The strike began in September 1912 with the firing of a prominent union organizer. The firing compounded other grievances like poor safety conditions and the refusal of Canadian Collieries, the owner of the Dunsmuir mine, to recognize the union. The mines in the Nanaimo area were exceptionally deadly: the South Wellington and Extension mines averaged 4.5 times more deaths per million tonnes of coal mined than other mines in the province.1. The miners decided to strike.
Canadian Collieries refused to negotiate and instead evicted the families of striking miners from company housing. Other miners from across the region mounted solidarity strikes, and by the spring of 1913, 3,500 were striking across the region. The mining companies dug in, and began hiring non-union strikebreakers--or 'scabs'.
The majority of these strikebreakers were immigrants from China, Italy, and Austro-Hungarian Ukraine. They were paid $4 a week—a pittance compared to the $11.25 to $17.50 paid to the union miners.2 Under the arbitrary ethnic prejudices widespread in Canadian society at the time, eastern and southern Europeans like the Ukrainians and Italians were not considered part of the privileged "white" ethnicity—this category was reserved for those of western, and occasionally northern, European descent.
The immigrant labourers working as strikebreakers were largely ignorant of union politics when they were hired and had limited options for employment. A severe economic recession had caused high unemployment, especially amongst these non-white immigrants. Working for strikebreaker wages was an opportunity that many starving immigrants couldn't refuse. Within eight months, many of the mines were able to resume operations despite the strike.

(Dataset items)

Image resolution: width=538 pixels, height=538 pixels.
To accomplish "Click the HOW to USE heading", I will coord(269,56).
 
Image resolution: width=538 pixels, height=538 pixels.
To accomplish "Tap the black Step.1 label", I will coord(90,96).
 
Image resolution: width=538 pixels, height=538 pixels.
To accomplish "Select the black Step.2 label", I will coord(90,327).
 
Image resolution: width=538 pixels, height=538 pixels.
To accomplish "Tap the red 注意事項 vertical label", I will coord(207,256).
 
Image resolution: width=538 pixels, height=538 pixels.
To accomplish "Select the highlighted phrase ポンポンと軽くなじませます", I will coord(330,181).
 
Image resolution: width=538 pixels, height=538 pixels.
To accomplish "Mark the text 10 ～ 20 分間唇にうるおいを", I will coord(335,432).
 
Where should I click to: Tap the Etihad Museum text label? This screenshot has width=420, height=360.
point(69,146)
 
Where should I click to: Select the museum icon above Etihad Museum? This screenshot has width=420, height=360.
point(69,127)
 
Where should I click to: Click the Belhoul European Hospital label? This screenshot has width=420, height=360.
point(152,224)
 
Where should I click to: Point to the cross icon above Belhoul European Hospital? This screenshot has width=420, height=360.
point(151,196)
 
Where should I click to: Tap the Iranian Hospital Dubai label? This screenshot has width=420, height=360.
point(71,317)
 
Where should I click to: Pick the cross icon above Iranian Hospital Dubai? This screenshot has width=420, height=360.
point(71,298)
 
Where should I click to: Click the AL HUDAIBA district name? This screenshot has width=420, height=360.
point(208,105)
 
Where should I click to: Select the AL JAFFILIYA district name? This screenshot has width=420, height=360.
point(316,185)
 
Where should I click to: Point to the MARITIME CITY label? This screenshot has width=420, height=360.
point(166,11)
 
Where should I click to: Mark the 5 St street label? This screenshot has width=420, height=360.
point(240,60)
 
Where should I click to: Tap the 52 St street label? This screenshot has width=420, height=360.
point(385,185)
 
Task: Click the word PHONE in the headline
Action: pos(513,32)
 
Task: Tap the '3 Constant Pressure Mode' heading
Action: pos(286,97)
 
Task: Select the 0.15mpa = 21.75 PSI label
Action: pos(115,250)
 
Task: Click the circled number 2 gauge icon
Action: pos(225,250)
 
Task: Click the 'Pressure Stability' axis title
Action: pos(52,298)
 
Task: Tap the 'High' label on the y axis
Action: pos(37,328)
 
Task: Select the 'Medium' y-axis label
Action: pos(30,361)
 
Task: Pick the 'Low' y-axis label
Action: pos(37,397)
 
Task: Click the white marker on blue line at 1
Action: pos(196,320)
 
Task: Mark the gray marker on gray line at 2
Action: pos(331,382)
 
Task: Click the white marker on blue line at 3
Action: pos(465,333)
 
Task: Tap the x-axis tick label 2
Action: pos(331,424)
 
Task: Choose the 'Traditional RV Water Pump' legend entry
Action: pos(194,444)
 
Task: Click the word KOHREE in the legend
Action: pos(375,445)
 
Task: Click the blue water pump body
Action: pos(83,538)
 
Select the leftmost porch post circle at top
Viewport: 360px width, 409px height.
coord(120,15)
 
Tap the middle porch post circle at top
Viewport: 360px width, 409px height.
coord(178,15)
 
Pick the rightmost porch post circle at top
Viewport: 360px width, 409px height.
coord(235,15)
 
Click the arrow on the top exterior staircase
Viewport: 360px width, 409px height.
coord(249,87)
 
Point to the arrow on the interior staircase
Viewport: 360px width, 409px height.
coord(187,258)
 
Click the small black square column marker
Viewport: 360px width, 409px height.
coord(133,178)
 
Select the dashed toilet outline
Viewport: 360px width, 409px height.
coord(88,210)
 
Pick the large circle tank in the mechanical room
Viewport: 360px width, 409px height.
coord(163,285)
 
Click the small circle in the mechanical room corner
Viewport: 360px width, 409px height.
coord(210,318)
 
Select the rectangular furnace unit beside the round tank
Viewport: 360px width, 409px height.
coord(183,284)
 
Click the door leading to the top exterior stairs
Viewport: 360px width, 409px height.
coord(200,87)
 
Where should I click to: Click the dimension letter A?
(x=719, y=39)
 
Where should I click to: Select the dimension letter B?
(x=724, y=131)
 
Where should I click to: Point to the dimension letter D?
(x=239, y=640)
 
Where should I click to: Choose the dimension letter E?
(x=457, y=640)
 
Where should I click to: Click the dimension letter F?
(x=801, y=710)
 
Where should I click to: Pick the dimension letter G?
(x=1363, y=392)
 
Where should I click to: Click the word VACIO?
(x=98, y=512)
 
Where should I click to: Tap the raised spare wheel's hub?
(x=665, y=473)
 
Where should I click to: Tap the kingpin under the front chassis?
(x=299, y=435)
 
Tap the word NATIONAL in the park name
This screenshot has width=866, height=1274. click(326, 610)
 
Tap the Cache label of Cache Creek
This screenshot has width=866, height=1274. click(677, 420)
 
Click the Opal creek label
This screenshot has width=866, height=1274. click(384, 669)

- Task statement -
Copy out the entire passage on the 1912 coal miners' strike word for word.

- Task output -
The strike began in September 1912 with the firing of a prominent union organizer. The firing compounded other grievances like poor safety conditions and the refusal of Canadian Collieries, the owner of the Dunsmuir mine, to recognize the union. The mines in the Nanaimo area were exceptionally deadly: the South Wellington and Extension mines averaged 4.5 times more deaths per million tonnes of coal mined than other mines in the province.1. The miners decided to strike.
Canadian Collieries refused to negotiate and instead evicted the families of striking miners from company housing. Other miners from across the region mounted solidarity strikes, and by the spring of 1913, 3,500 were striking across the region. The mining companies dug in, and began hiring non-union strikebreakers--or 'scabs'.
The majority of these strikebreakers were immigrants from China, Italy, and Austro-Hungarian Ukraine. They were paid $4 a week—a pittance compared to the $11.25 to $17.50 paid to the union miners.2 Under the arbitrary ethnic prejudices widespread in Canadian society at the time, eastern and southern Europeans like the Ukrainians and Italians were not considered part of the privileged "white" ethnicity—this category was reserved for those of western, and occasionally northern, European descent.
The immigrant labourers working as strikebreakers were largely ignorant of union politics when they were hired and had limited options for employment. A severe economic recession had caused high unemployment, especially amongst these non-white immigrants. Working for strikebreaker wages was an opportunity that many starving immigrants couldn't refuse. Within eight months, many of the mines were able to resume operations despite the strike.